There were no immediate comments from the Israeli government.

Officials also expressed support for Jordan’s role as caretaker of the Al-Aqsa mosque, Islam’s third holiest site. The mosque is built on a hill in the Old City of Jerusalem, the holiest site for Jews, who call it the Temple Mount because it was the site of Jewish temples in ancient times.

Since Israel took over the site in 1967, Jews have been allowed to visit but not to pray there.
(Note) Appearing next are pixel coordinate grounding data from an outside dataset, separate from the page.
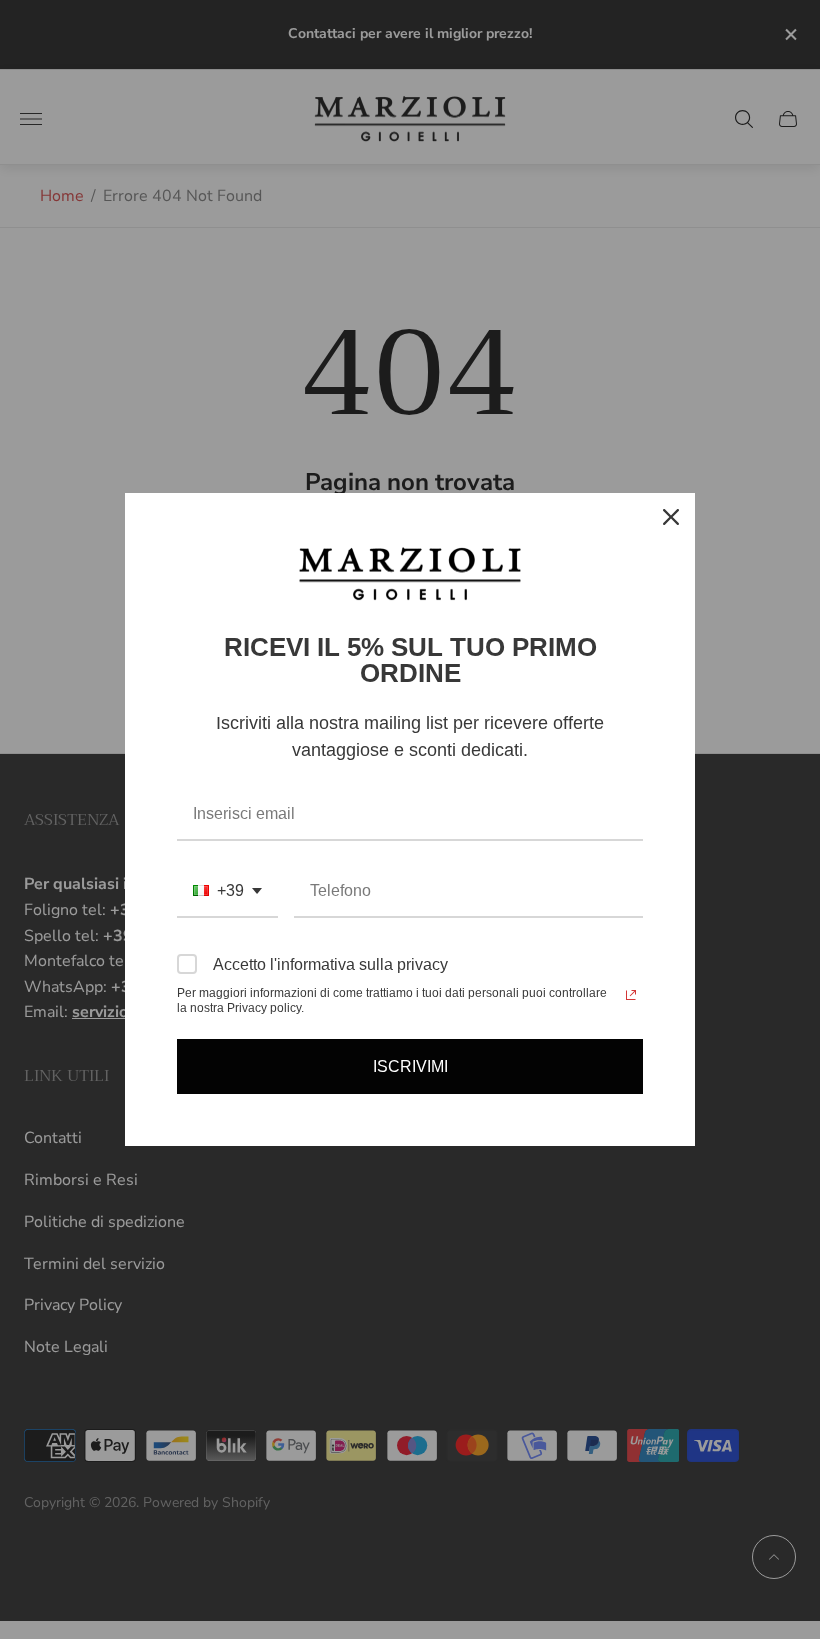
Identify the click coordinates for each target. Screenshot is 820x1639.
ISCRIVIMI (410, 1066)
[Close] (671, 517)
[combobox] (227, 891)
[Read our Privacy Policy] (631, 995)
Israel claims all of Jerusalem as its undivided capital, while Palestinians seek East Jerusalem as the capital of their future state.

El-Sissi warned of dire repercussions of any Israeli steps to change the site’s status quo, saying they would “negatively impact” future negotiations to resolve the Israeli-Palestinian conflict.

He said such measures would hamper a long-sought solution to the conflict, which would leave “both sides and the entire Middle East with difficult and grave options”.

Ahmed Aboul-Gheit, the pan-Arab organisation’s secretary general, also warned that attempts to divide the Al-Aqsa mosque and erase its Arab and Islamic identity “would fuel unending riots and violence”.

Abbas, the Palestinian president, said his administration would appeal to the United Nations and its agencies and ask for a resolution to protect the two-state solution to the conflict.

“The State of Palestine will continue to turn to international courts and organizations to protect the legitimate rights of our people,” he said.

The Cairo rally came amid one of the bloodiest bouts of fighting in recent years in Jerusalem and the occupied West Bank. Forty-five Palestinians have been killed so far this year, according to a tally by the Associated Press. Palestinians killed 10 people on the Israeli side during that time.

The ongoing wave of violence has thrown the region into turmoil. Last month, US Secretary of State Antony Blinken met with Egyptian, Israeli and Palestinian leaders and urged them to ease tensions.

Israel is led by Prime Minister Benjamin Netanyahu’s new far-right government. Many politicians in the Netanyahu administration oppose Palestinian independence.